In the world of journal articles, each article is both a "citing" item and a "cited" item. The list of references a given article cites provides that article's
outgoing citations. And all the other articles in whose reference lists that article is cited provide that article's
incoming citations.
Formerly, with
Google Scholar (first launched in
November 2004) (1) you could do a google-like boolean (and, or, not, etc.) word search, which ranked the articles that it retrieved by how highly cited they were. Then, for any individual citing article in that ranked list of citing articles, (2) you could go on to retrieve all the articles citing that individual cited article, again ranked by how highly cited they were. But you could not go on to do a boolean word search within just that set of citing articles;
as of July 1 you can. (Thanks to
Joseph Esposito for pointing this out on liblicense.)
Of course, Google Scholar is a potential scientometric killer-app that is just waiting to design and display powers far, far greater and richer than even these. Only two things are holding it back: (a) the sparse Open Access content of the web to date (only about 20% of articles published annually) and (b) the sleepiness of Google, in not yet realizing what a potentially rich scientometric resource and tool they have in their hands (or, rather, their harvested full-text archives).

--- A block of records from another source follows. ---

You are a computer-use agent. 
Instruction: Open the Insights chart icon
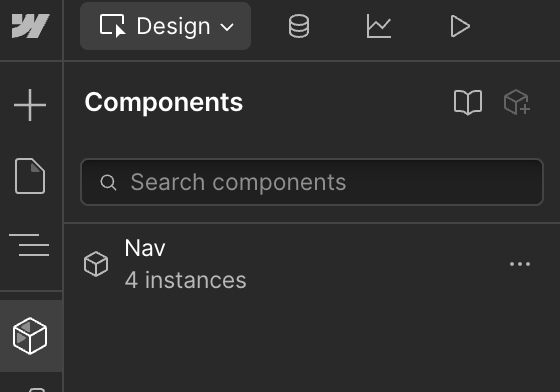[379, 26]
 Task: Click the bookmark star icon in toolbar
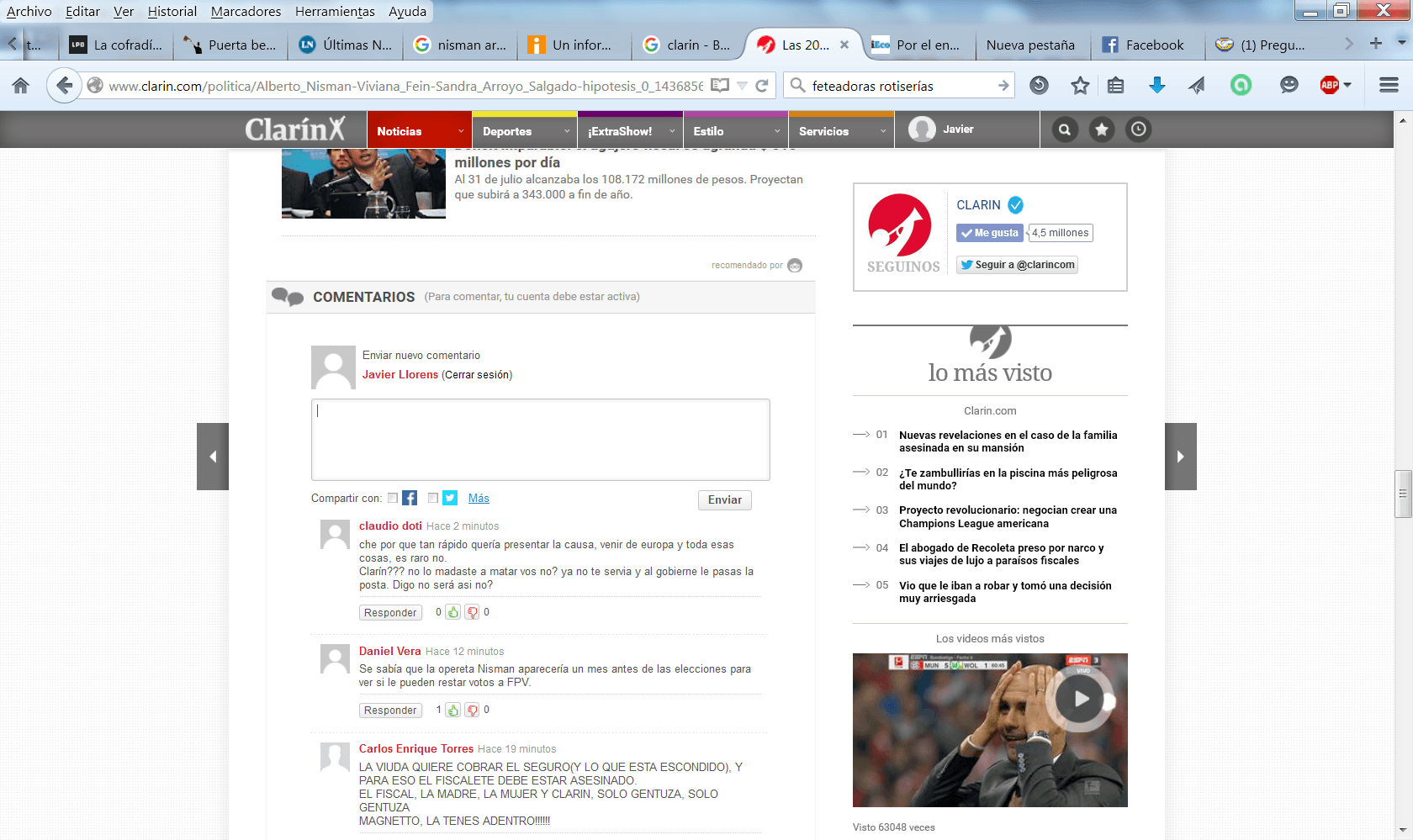click(1080, 85)
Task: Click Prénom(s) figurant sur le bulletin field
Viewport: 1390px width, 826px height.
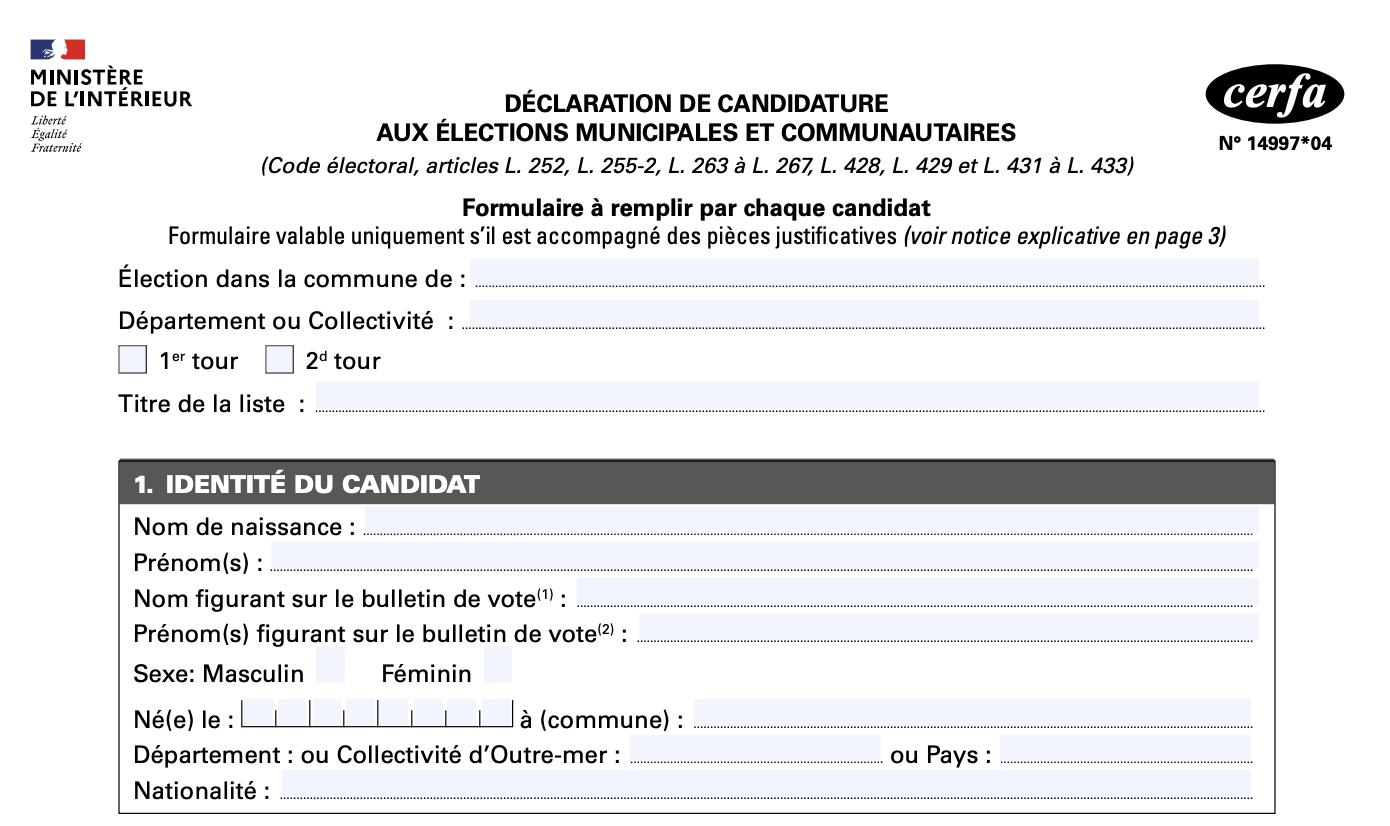Action: (946, 628)
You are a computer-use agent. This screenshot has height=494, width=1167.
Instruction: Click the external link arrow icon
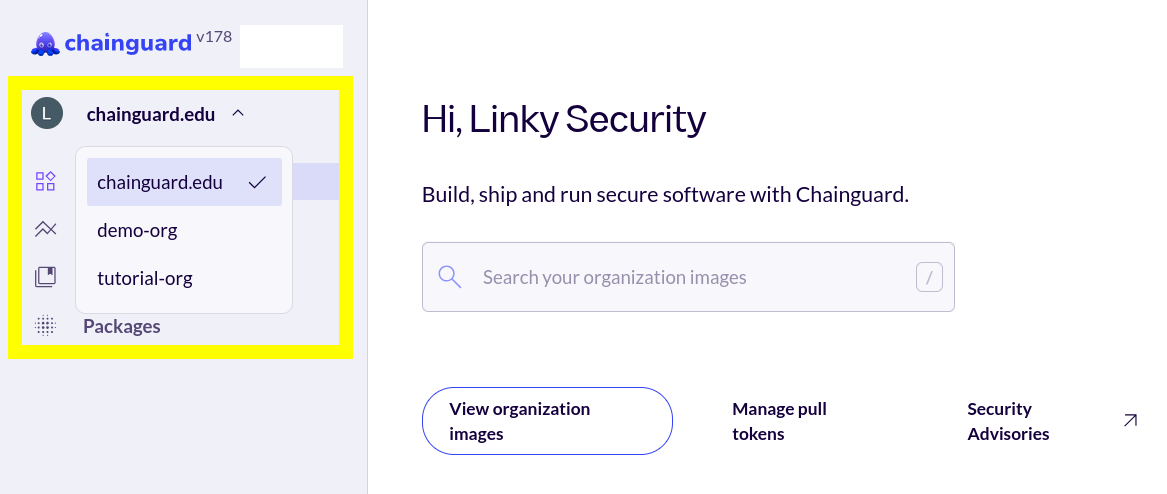point(1130,420)
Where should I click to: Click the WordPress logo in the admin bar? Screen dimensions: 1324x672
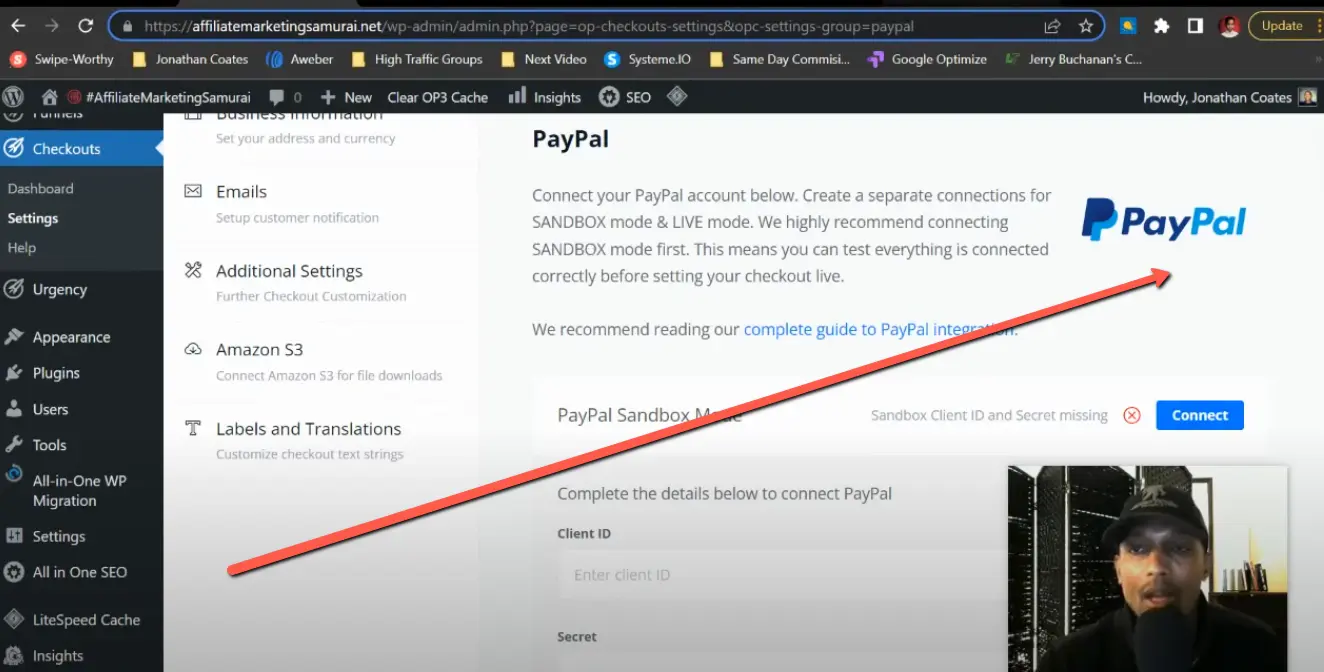click(x=13, y=97)
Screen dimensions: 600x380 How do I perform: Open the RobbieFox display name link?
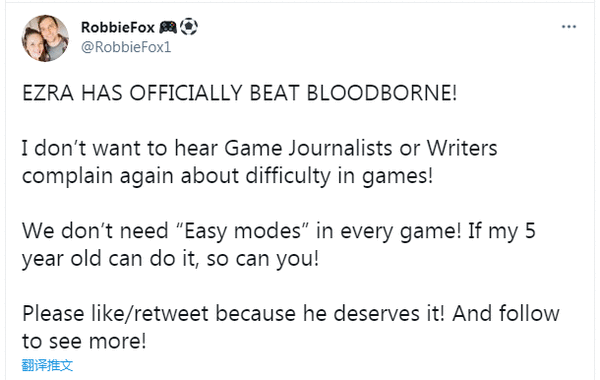[x=118, y=27]
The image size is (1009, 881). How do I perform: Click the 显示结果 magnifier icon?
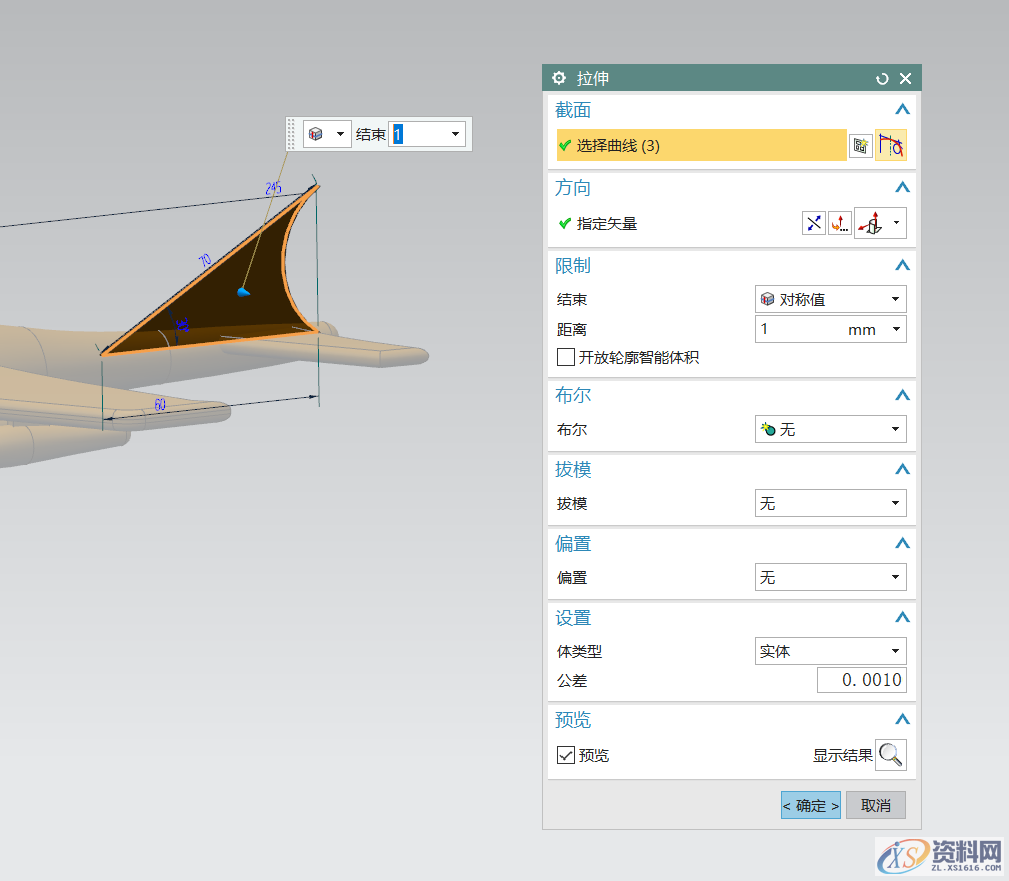(x=891, y=755)
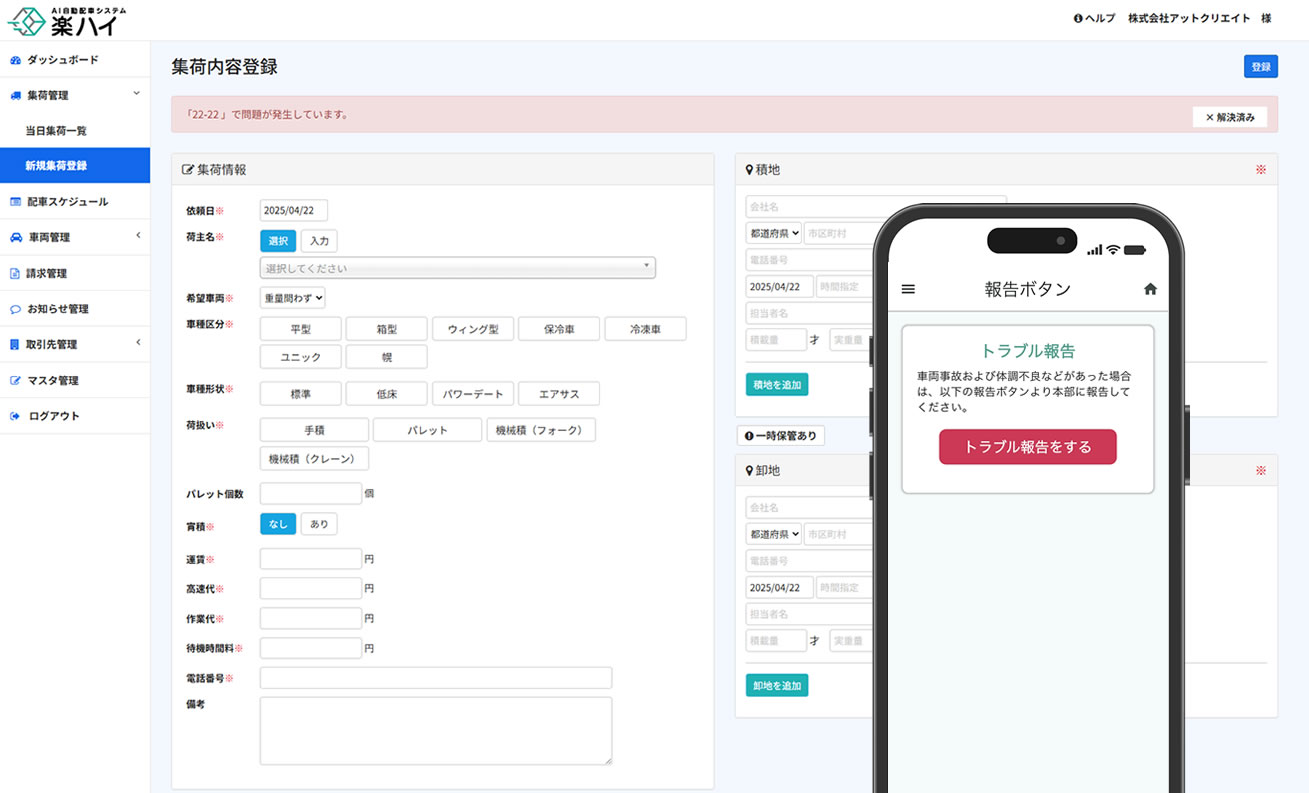This screenshot has height=793, width=1309.
Task: Open the 荷主名 選択してください dropdown
Action: point(457,268)
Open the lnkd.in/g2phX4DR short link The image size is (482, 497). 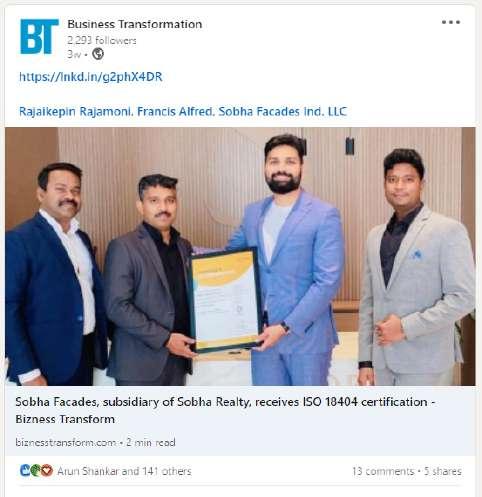click(91, 77)
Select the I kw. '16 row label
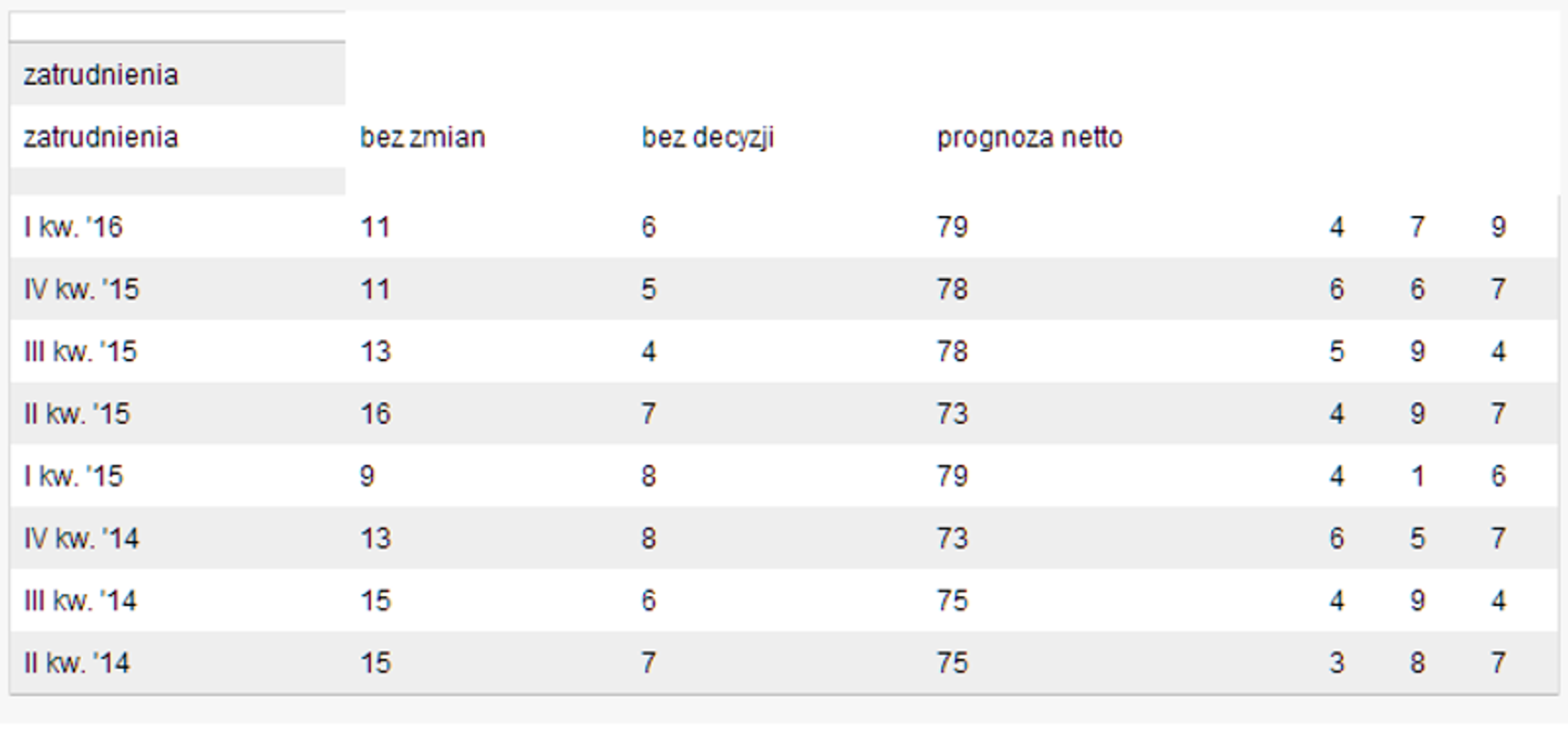 coord(73,227)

Citebase gives a foretaste of some more of the latent power of an Open Access impact and influence engine (so does
citeseerx), but even that is pale in comparison with what is still to come -- if only Green OA self-archiving mandates by the world's universities, the providers of all the missing content, hurry up and get adopted so that they can be implemented, and then
all the target content for these impending marvels (not just 20% of it) can begin being reliably provided at long last.
(Elsevier's
SCOPUS and Thomson-Reuters'
Web of Knowledge are of course likewise standing by, ready to upgrade their services so as to point also to the
OA versions of the content they index -- if only we hurry up and make it OA!)